W piątek premier Bułgarii Kirił Petkow stanowczo sprzeciwił się żądaniom Rosji, która za warunek bezpieczeństwa w regionie uważa wycofanie infrastruktury NATO z państw wschodniej flanki. Oznaczałoby to usunięcie wojsk z wszystkich państw, które dołączyły do Sojuszu po 1997 roku.
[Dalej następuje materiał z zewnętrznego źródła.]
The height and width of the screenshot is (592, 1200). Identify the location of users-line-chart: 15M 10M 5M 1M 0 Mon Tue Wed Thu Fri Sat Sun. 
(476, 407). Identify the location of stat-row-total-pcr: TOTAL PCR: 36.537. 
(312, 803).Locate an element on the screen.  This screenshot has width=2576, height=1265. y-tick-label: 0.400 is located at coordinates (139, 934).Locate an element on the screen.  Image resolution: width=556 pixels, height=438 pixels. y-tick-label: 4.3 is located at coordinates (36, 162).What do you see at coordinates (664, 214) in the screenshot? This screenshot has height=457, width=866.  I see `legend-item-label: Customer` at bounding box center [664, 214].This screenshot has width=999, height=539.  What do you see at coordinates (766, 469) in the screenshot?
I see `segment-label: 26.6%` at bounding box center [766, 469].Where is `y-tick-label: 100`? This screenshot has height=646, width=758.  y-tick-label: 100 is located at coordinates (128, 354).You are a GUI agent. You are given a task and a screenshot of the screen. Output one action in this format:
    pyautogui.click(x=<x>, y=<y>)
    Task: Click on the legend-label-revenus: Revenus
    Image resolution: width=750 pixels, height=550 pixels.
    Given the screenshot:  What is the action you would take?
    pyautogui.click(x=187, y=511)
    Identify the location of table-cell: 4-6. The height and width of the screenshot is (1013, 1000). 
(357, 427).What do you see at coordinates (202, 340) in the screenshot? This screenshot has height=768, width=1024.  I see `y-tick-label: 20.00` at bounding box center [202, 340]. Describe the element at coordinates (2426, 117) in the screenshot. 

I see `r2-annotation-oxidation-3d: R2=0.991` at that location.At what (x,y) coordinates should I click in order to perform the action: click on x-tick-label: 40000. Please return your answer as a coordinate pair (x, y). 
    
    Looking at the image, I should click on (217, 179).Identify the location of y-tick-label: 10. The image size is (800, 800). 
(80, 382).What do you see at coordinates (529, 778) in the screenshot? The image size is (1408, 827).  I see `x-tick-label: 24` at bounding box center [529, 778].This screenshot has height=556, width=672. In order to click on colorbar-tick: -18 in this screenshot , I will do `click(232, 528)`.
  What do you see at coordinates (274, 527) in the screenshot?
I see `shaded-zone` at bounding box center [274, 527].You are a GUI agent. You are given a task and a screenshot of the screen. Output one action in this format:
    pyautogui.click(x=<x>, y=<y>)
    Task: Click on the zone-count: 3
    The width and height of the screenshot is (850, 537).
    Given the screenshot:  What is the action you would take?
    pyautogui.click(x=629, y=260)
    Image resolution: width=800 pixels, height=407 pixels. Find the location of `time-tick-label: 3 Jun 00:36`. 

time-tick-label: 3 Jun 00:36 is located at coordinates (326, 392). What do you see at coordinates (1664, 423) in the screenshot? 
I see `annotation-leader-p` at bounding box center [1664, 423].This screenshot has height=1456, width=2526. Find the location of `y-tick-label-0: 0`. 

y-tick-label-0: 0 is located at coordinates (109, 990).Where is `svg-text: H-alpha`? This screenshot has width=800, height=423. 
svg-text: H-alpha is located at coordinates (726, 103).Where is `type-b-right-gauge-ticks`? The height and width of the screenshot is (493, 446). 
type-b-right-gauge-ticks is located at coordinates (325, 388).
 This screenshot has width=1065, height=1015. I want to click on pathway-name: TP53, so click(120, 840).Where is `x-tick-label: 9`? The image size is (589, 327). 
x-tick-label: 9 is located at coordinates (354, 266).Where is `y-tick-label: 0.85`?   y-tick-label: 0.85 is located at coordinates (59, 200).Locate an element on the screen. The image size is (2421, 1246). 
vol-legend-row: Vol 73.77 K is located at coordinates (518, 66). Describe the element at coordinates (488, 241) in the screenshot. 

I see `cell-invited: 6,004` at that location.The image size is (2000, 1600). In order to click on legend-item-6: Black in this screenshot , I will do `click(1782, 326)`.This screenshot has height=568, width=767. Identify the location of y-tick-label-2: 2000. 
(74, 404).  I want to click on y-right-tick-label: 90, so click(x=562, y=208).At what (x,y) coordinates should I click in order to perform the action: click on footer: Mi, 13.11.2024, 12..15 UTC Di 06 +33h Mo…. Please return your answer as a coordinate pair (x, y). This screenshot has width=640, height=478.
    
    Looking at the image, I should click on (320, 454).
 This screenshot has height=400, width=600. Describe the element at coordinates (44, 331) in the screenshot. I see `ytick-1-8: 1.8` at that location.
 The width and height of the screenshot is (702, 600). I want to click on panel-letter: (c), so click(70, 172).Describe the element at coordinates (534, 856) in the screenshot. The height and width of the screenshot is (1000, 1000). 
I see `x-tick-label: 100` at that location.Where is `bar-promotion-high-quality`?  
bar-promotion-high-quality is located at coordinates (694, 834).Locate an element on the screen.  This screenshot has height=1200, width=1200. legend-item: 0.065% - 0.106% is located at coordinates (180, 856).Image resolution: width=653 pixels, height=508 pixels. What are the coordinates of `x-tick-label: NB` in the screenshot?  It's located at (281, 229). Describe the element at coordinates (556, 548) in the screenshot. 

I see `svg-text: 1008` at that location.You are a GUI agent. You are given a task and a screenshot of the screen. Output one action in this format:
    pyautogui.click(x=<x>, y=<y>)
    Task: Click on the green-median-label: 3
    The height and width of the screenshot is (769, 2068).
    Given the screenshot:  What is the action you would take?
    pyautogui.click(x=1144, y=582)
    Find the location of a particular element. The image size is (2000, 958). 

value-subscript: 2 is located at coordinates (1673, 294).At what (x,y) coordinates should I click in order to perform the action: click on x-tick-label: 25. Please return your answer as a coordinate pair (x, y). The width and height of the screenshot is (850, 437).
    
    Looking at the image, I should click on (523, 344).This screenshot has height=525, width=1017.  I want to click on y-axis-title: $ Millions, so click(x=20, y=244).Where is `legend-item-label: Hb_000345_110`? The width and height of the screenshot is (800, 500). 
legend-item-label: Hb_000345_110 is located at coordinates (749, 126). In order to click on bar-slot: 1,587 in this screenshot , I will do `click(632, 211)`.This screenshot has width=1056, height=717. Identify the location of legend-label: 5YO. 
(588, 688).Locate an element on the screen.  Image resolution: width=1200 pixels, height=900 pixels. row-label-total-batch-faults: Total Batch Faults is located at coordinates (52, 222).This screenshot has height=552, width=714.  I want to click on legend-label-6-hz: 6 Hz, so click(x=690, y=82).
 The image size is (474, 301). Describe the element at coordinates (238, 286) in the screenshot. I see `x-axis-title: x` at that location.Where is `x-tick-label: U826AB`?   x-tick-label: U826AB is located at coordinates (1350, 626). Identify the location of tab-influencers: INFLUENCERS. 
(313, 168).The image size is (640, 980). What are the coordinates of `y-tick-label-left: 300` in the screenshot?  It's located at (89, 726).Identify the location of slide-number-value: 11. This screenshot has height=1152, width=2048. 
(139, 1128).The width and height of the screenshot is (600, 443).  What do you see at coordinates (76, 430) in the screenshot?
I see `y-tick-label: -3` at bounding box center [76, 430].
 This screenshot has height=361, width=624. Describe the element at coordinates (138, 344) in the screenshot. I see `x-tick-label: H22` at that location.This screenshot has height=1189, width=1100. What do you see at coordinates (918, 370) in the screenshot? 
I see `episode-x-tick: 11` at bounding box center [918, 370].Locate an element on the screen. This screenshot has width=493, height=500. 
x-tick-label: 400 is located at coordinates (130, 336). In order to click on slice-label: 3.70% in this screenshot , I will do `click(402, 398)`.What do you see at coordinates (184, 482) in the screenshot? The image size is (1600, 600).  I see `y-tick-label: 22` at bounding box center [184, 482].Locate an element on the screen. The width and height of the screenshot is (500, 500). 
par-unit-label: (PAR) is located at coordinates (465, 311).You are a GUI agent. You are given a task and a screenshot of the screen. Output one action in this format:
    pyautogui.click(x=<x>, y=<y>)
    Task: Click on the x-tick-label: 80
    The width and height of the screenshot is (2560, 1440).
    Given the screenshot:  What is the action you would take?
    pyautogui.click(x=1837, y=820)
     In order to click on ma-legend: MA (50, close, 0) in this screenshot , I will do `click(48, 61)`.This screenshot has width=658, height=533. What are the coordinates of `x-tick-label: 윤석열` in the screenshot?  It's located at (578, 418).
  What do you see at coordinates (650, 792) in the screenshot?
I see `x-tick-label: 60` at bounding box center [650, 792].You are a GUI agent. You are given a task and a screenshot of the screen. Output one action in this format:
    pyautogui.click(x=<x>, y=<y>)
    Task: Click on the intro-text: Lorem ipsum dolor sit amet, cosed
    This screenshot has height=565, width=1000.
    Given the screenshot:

- Bułgaria jest niepodległym państwem i dawno temu dokonała wyboru, stając się członkiem NATO. Jako członek Sojuszu sami decydujemy o organizacji swojej obrony w porozumieniu z naszymi partnerami. Traktat Północnoatlantycki nie przewiduje istnienia państw członkowskich drugiej kategorii, wobec których zobowiązanie o wspólnej obronie miałoby zastosowanie wybiórcze lub ograniczone - oświadczył premier w parlamencie.
Oprócz tego Petkow wezwał Rosję do konstruktywnego dialogu i zaangażowania, które będzie zmierzało do deeskalacji napięć w regionie.
Żądania Rosji
Jeszcze w grudniu Rosja w oficjalnym oświadczeniu sformułowała szereg żądań wobec USA oraz NATO podkreślając, że tylko one są gwarantem bezpieczeństwa w regionie.
Obejmują one m.in. wycofanie infrastruktury NATO z państw, które przystąpiły do Sojuszu Północnoatlantyckiego po 1997 roku oraz zobowiązanie, że do NATO nie zostaną przyjęte kolejne państwa leżące na wschodzie – przede wszystkim Ukraina oraz Gruzja.
Żądania te zostały natychmiastowo odrzucone zarówno przez USA, jak i NATO, co podczas konferencji podkreślił Sekretarz Generalny NATO Jens Stoltenberg.